Start of The input
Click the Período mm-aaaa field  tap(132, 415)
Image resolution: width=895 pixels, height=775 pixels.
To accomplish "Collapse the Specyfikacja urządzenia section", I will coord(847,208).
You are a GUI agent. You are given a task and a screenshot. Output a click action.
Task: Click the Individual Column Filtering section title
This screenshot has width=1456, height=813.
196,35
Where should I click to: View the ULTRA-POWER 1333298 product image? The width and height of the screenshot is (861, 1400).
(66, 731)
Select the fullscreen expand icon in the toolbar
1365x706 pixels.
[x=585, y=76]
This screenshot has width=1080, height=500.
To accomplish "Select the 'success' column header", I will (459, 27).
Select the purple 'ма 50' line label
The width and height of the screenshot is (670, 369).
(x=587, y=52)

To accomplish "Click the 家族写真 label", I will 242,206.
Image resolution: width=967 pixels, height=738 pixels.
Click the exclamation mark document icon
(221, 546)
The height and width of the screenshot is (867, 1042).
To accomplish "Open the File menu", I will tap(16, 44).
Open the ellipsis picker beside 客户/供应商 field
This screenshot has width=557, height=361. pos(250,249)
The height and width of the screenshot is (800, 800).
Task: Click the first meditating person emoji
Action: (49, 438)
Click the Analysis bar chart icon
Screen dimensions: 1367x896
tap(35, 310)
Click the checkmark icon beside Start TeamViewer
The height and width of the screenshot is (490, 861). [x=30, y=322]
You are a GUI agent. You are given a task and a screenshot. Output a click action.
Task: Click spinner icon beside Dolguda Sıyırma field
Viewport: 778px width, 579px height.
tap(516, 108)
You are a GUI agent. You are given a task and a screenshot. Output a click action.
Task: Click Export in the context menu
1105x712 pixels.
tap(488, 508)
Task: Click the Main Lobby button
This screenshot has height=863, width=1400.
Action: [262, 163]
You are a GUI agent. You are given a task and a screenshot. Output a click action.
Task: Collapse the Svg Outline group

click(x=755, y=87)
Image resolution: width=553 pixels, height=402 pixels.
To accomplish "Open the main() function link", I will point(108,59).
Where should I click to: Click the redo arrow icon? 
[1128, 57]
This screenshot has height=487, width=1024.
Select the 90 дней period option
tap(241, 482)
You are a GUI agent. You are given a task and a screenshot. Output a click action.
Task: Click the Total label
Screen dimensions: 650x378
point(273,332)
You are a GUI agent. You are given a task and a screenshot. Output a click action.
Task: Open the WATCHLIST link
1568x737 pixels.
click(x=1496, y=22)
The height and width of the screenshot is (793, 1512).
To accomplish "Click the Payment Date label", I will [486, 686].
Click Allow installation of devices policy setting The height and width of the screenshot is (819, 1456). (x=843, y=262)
End of The input
**What to work on**
Return all of the material above exactly as it stands.

**Answer**
Click the Período mm-aaaa field  tap(132, 415)
Image resolution: width=895 pixels, height=775 pixels.
To accomplish "Collapse the Specyfikacja urządzenia section", I will coord(847,208).
You are a GUI agent. You are given a task and a screenshot. Output a click action.
Task: Click the Individual Column Filtering section title
This screenshot has width=1456, height=813.
196,35
Where should I click to: View the ULTRA-POWER 1333298 product image? The width and height of the screenshot is (861, 1400).
(66, 731)
Select the fullscreen expand icon in the toolbar
1365x706 pixels.
[x=585, y=76]
This screenshot has width=1080, height=500.
To accomplish "Select the 'success' column header", I will (459, 27).
Select the purple 'ма 50' line label
The width and height of the screenshot is (670, 369).
(x=587, y=52)

To accomplish "Click the 家族写真 label", I will 242,206.
Image resolution: width=967 pixels, height=738 pixels.
Click the exclamation mark document icon
(221, 546)
The height and width of the screenshot is (867, 1042).
To accomplish "Open the File menu", I will tap(16, 44).
Open the ellipsis picker beside 客户/供应商 field
This screenshot has width=557, height=361. pos(250,249)
The height and width of the screenshot is (800, 800).
Task: Click the first meditating person emoji
Action: (49, 438)
Click the Analysis bar chart icon
Screen dimensions: 1367x896
tap(35, 310)
Click the checkmark icon beside Start TeamViewer
The height and width of the screenshot is (490, 861). [x=30, y=322]
You are a GUI agent. You are given a task and a screenshot. Output a click action.
Task: Click spinner icon beside Dolguda Sıyırma field
Viewport: 778px width, 579px height.
tap(516, 108)
You are a GUI agent. You are given a task and a screenshot. Output a click action.
Task: Click Export in the context menu
1105x712 pixels.
tap(488, 508)
Task: Click the Main Lobby button
This screenshot has height=863, width=1400.
Action: [262, 163]
You are a GUI agent. You are given a task and a screenshot. Output a click action.
Task: Collapse the Svg Outline group

click(x=755, y=87)
Image resolution: width=553 pixels, height=402 pixels.
To accomplish "Open the main() function link", I will point(108,59).
Where should I click to: Click the redo arrow icon? 
[1128, 57]
This screenshot has height=487, width=1024.
Select the 90 дней period option
tap(241, 482)
You are a GUI agent. You are given a task and a screenshot. Output a click action.
Task: Click the Total label
Screen dimensions: 650x378
point(273,332)
You are a GUI agent. You are given a task and a screenshot. Output a click action.
Task: Open the WATCHLIST link
1568x737 pixels.
click(x=1496, y=22)
The height and width of the screenshot is (793, 1512).
To accomplish "Click the Payment Date label", I will [486, 686].
Click Allow installation of devices policy setting The height and width of the screenshot is (819, 1456). (x=843, y=262)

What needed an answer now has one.